Ein*e Chirurg*in, alleinerziehend, verdient realistisch gesehen das Doppelte und kann Betreuungskosten von 1200-1500€ noch eher zahlen ( die übrigens realistisch sind hat man Abendproben und Vorstellungen) und sich dazu eine zwei Zimmer Wohnung leisten. Aber viel wichtiger, warum spielt man die Berufe gegeneinander aus ? Beide Situationen sind ungeil und unfair und es sollte Betreuung geben.
@ #14 ich weiß worauf ich mich eingelassen habe, aber finde, dass wir Lösungen finden müssen, wie wir Alleinerziehende nicht indirekt aus dem Theaterberufen mobben und finanziell gegen die Wand fahren lassen !
Und diese Illusion dass bessere und inklusive Arbeitsbedingungen die „Kunst“ verschlechtern ist einfach an den Haaren herbeigezogen und wird nur gebracht, damit man die Strukturen nicht anpacken muss. ohne Existenzängste arbeitet es sich immer besser. Wir reden nicht von Komfort, sondern von der Absurdität dass eine Theaterkarte ca. 40-60€ kostet, aber Alleinerziehende für die selbe Vorstellung ebenfalls 80€ babysitter*innenkosten oder mehr zahlen müssen, um ARBEITEN zu können.
Wie kann man nur ganz normale Arbeitnehmerrechte mit Work-Live-Bealance-Terrorismus vergleichen ?
Wenn diese "Traditionalisten" nach mehr Ketten schreien sollte man Ihnen zum Selbstschutz die Gelder kürzen, denn mit Utopie hat das nichts zu tun, sondern eher mit Besitzstandswahrung.
Wer der Überzeugung ist, dass mit endlos mehr Selbstgeißelung ein immer höheres Niveau an Kunst und Exzellenz zu erreichen sei, der arbeite ab sofort pro bono.
Z.B. auf Konzeptionsproben, wenn ein*e Schauspieler*in die Möglichkeit von langen Proben (an Stelle von geteilten Proben) anspricht - was (vor allem in der Nicht-Bühnenprobenphase) dann auch oft von Ensemble und Regie dann so gemeinsam beschlossen wurde.

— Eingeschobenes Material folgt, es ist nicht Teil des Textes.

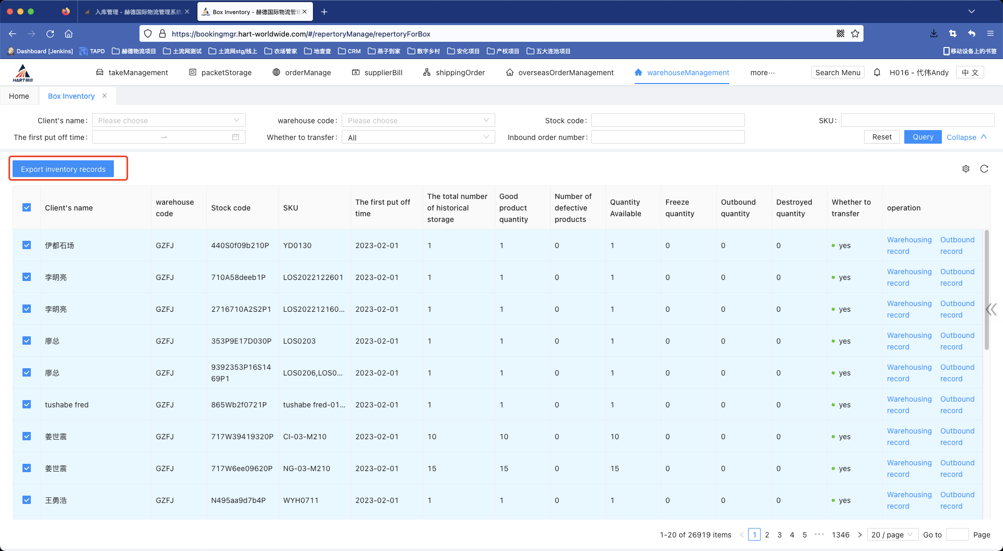Change the 20 / page size selector
Viewport: 1003px width, 551px height.
(892, 534)
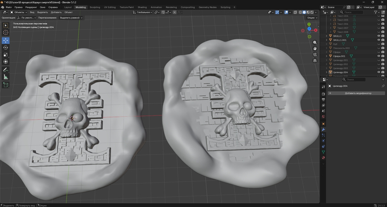Viewport: 387px width, 207px height.
Task: Expand the SKULL1.001 tree item
Action: pos(327,40)

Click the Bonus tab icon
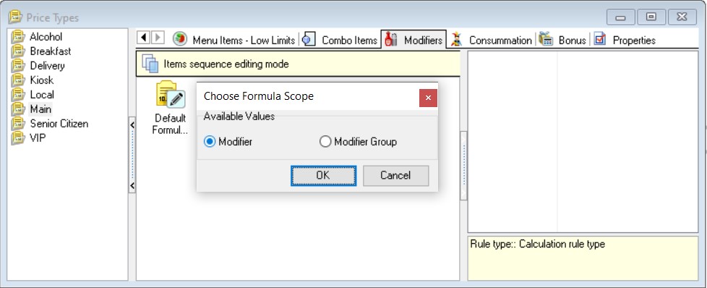pos(546,40)
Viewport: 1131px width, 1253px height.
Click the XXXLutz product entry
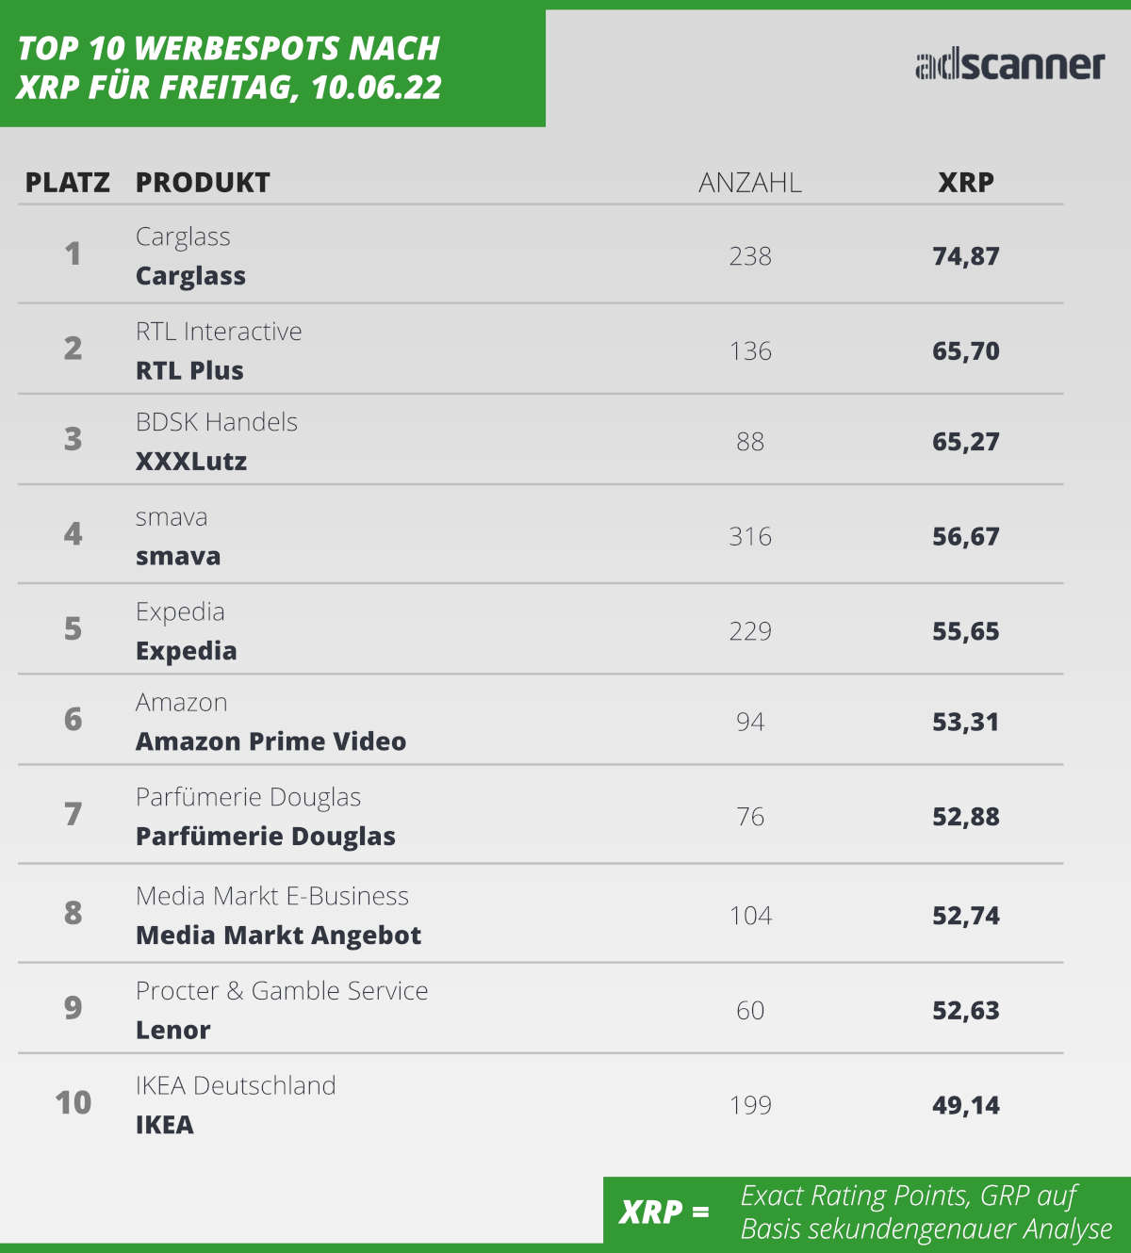191,462
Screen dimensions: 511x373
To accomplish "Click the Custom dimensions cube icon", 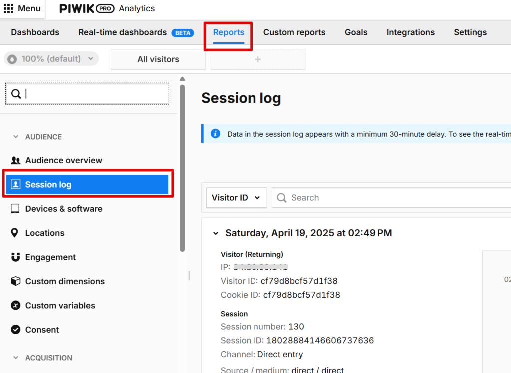I will (x=16, y=282).
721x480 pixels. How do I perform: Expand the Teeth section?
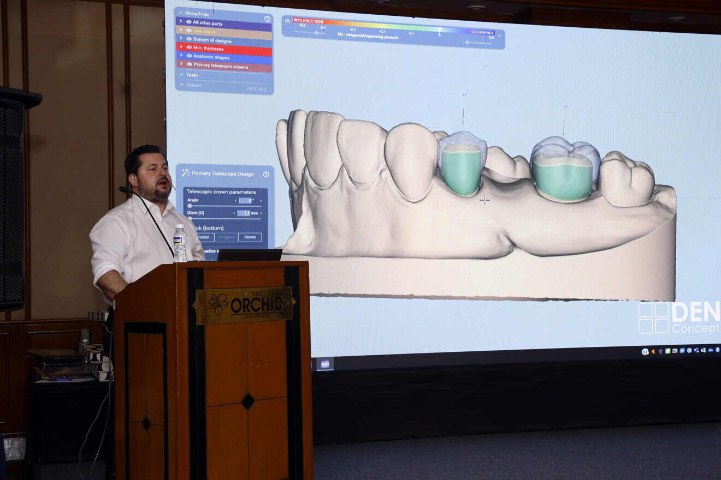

Auch die Anzahl der Samstagsproben wurde oft so besprochen.
Einander zuzuhören geht in alle Richtungen - so ist es z.B. auch nicht gut, wenn Leitungsdienste am Wochenende immer diejenigen machen sollen, die keine Familie haben.
Dass z.B. eine Maskenbilderin, die alleinerziehend ist, nicht einfach sehr kurzfristig für eine Abendvorstellung einspringen *kann* (selbst, wenn eine grundsätzliche Flexibilität als Teil ihres Berufs empfindet), erscheint mir sehr logisch.
Hier sollte dann ein Haus reagieren, wenn es einfach zu wenig Maskenbildner*innen hat - z.B. durch einen Pool von Aushilfen, die von vorneherein eines solchen Kurzfristigkeit zugestimmt haben, oder durch eine Klausel, dass es für Schichten außerhalb des Dienstplanes eine längere Vorlaufzeit geben muss.